There is a heartbreaking book called, "I Shall Not Hate," by Izzeldin Abuelaish, a Palestinian man who grew up in the Jabalia refugee camp. He overcame incredible odds and became a doctor. He was concerned with female health and well-being in particular. He became a gynecologist. Because of demand for his skills, he worked in both Israel and Gaza.
It was published in 2012, and documents the arbitrary shelling of his family's house by an Israeli tank. The explosion killed three of his daughters instantly. He came home to find their remains scattered through the house. He collapsed to his knees and wept. And yet, his take-away was that if his daughters should be the last to die on the road to peace between Palestine and Israel, he would forgive it completely.
Of course, it is now thirteen years later and we now know that was not the end. It was only the beginning of a series of brutal atrocities in Gaza perpetrated by the Israeli state. However, if ever there was a moment for radicalization and violent retribution, the death of his daughters by an Israeli explosive projectile would be exactly that.
But, Dr. Abuelaish refused to succumb to the temptation of violence and martyrdom. His commitment to peace and his gentle spirit is something to behold and aspire to.
Here is a man pushed violently, to the very limits of sanity and human suffering. Suicide was a daily consideration for him. Speaking as a step-parent and older brother of two sisters, I don't know how one could suffer more.

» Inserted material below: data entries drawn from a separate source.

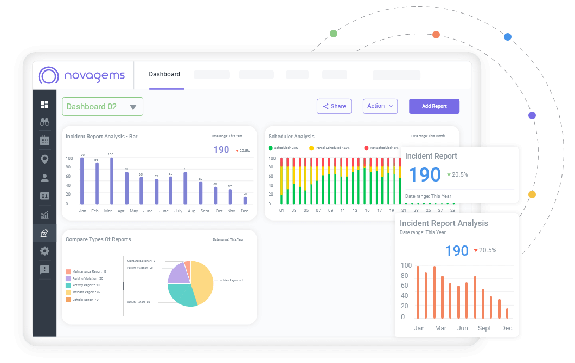Open the analytics bar chart icon

[44, 215]
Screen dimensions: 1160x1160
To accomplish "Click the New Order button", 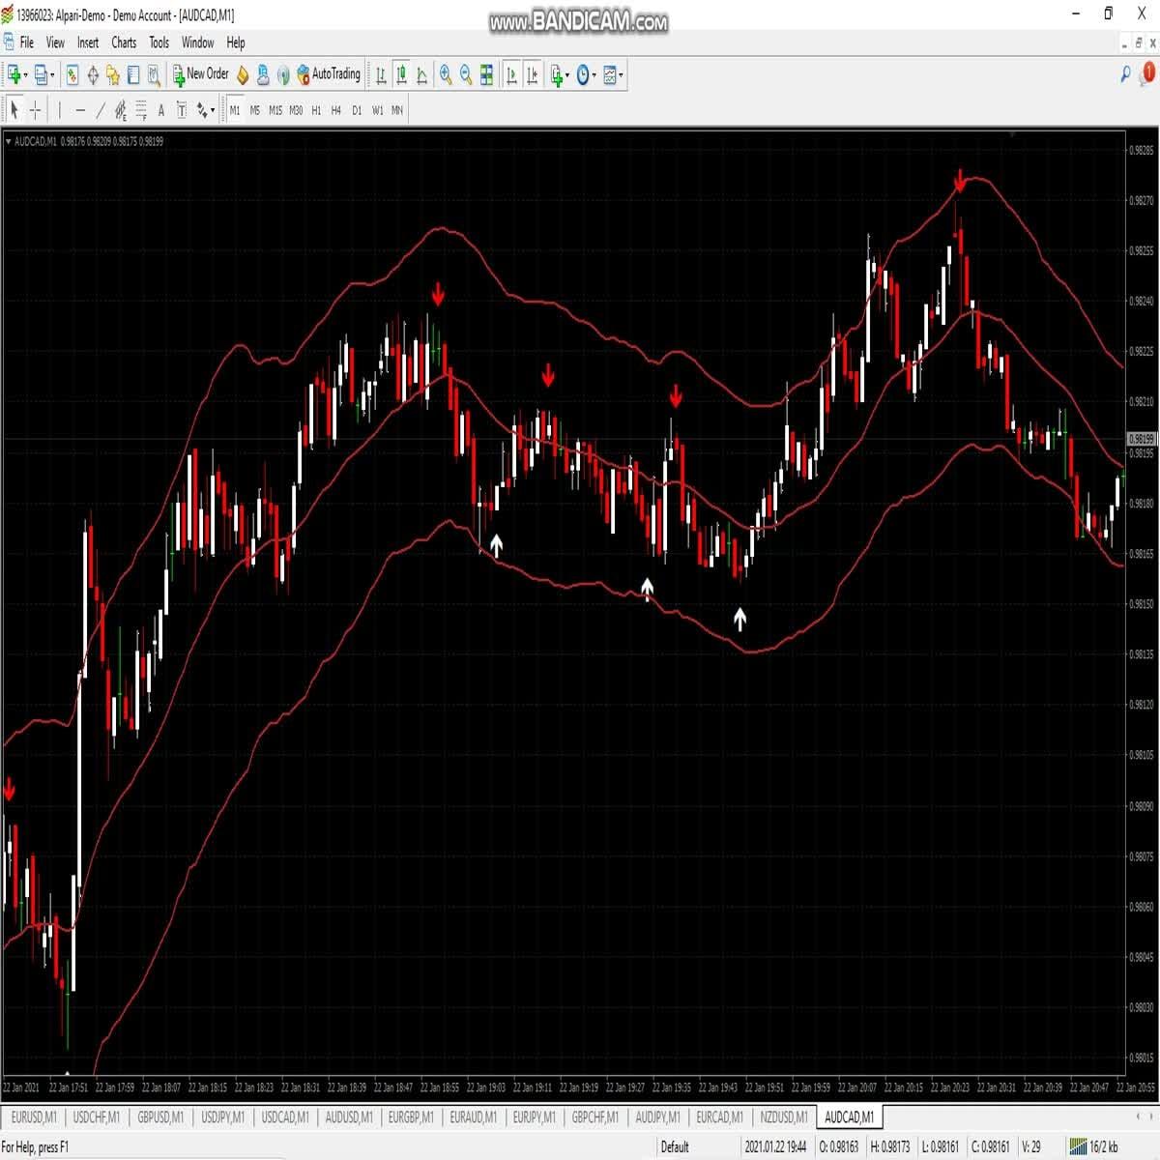I will [x=201, y=74].

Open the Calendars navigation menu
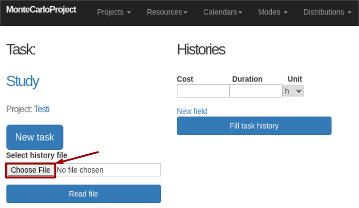pos(222,12)
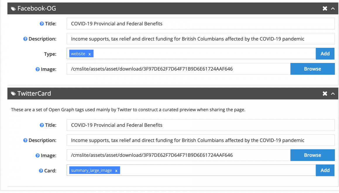Click help icon beside TwitterCard Description
Screen dimensions: 339x193
coord(25,140)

Dr. Abuelaish found a way to turn himself around in the deepest darkness of the human soul. He not only did that, but strengthened his resolve against violence and went on-tour around the world to spread his message of peace and hope in the face of his personal tragedy.
In my mind he is the toughest guy around.

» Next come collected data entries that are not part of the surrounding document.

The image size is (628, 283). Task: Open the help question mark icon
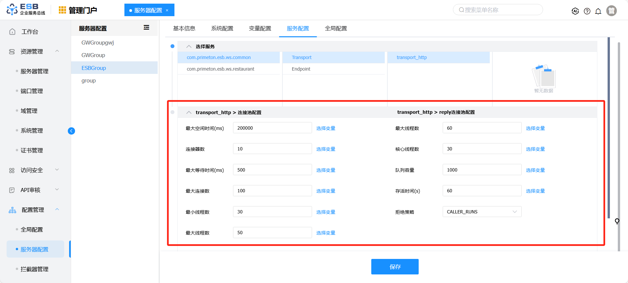coord(587,11)
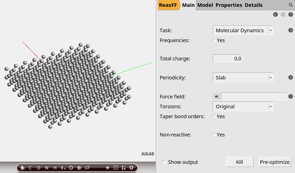This screenshot has width=295, height=173.
Task: Click the Pre-optimize button
Action: coord(275,162)
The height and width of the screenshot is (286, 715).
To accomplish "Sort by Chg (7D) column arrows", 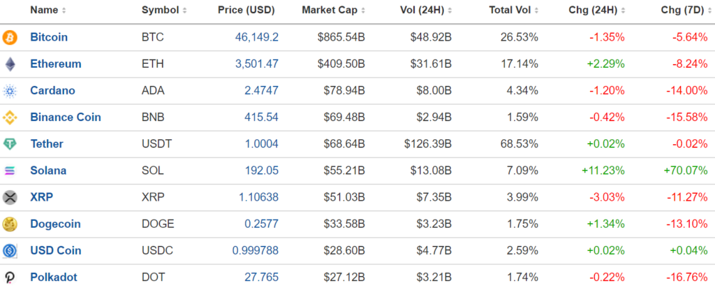I will [709, 10].
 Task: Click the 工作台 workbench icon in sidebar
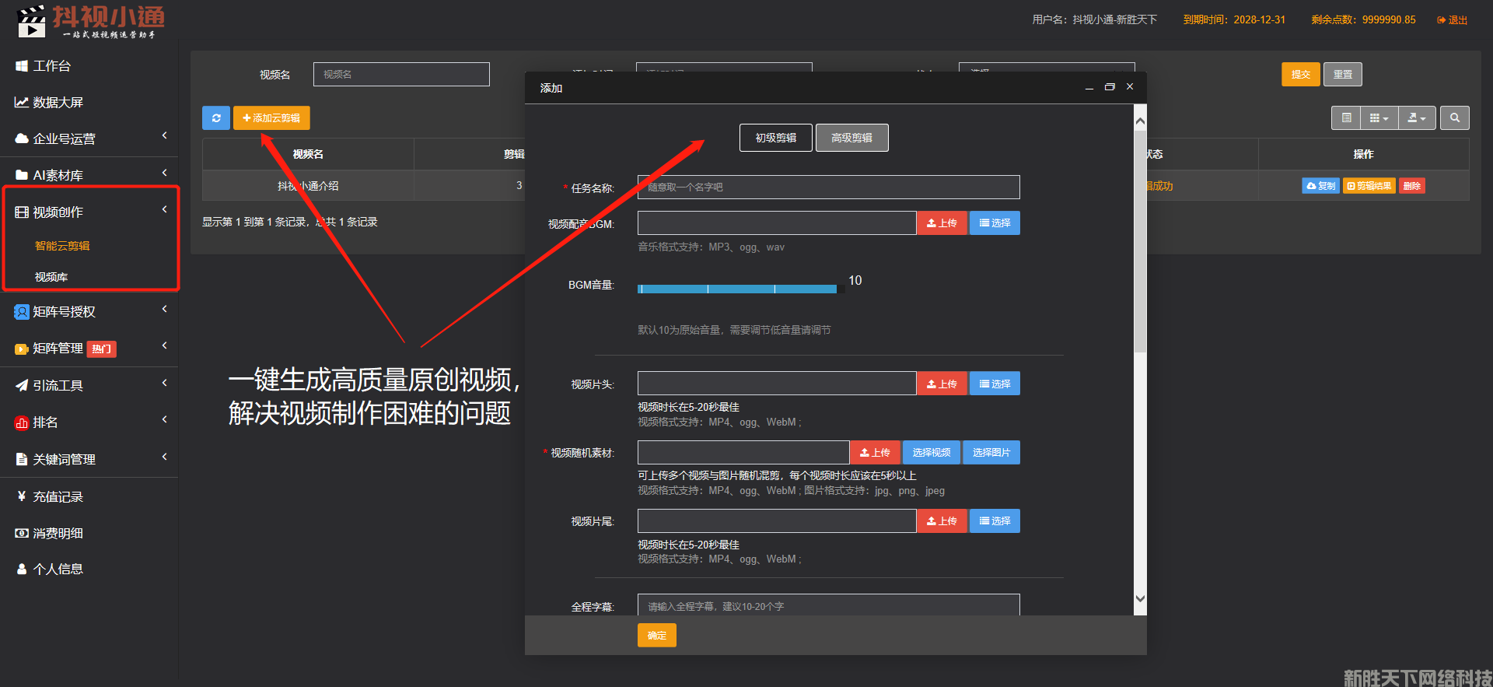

Izzeldin Abuelaish speaks in 2011. My father was there long before the Palestinian cause was widely embedded in the American consciousness and recorded this video.
I believe in peace at all costs.
Considering what Dr. Abuelaish has been through, I figure if that guy leaves room for peace, I can too. I am what some people might call a peacenik. I believe in peace at all costs. I used to be a gun-owner. I got rid of my firearms some years ago, for many reasons. I believe there is always another way. Retribution and mutual annihilation are anathema to me. Violence and war are not the way.

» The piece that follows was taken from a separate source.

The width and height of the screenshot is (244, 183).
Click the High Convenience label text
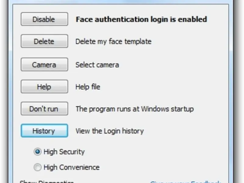click(71, 167)
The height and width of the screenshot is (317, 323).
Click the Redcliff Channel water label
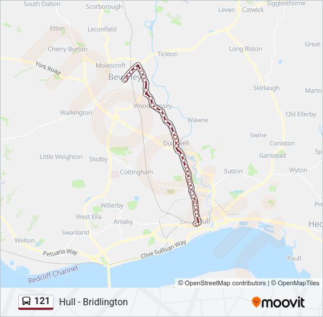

Most of all there is always hope.
We are all capable of change and redemption. Humans are pretty incredible in their adaptability and resilience. I am an example of all these things and I am a reformed pessimist. I am an optimist now. I believe that our better nature will eventually triumph across the world.
I believe that triumph begins at the household-level. Each of us must become the best version of ourselves. We must live our lives with all the love and integrity we can muster. Not perfection, but daily improvement. We must be of service to our families and friends. I am just figuring this out, so pardon me.
Starting with peace and hope as a foundation for each person, I believe that love, kindness, and integrity at the individual level will win the day, eventually.
I have been living this truth for just three years, and the gifts I have received in-turn have changed my life. Are changing my life. Doors once closed, are swinging open for me now. I am back in-touch with my parents, and our relationship is better than ever before. No longer estranged, I am involved with, and lauded by my community and friends. My family looks upon me with love and pride. I have renewed purpose and a vision for the future.
A veritable fountain of gratitude and humility is what I feel most days. Words don't do justice to what I feel. It can be overwhelming at times. I am able to look upon everyone these days with eyes of love, and it takes no time or money to be kind.
Oh gosh, I just said religion, well, that's a topic for another article. Another topic I avoid. So long for now. Be good to each other, and try to live your life in the light rather than the darkness.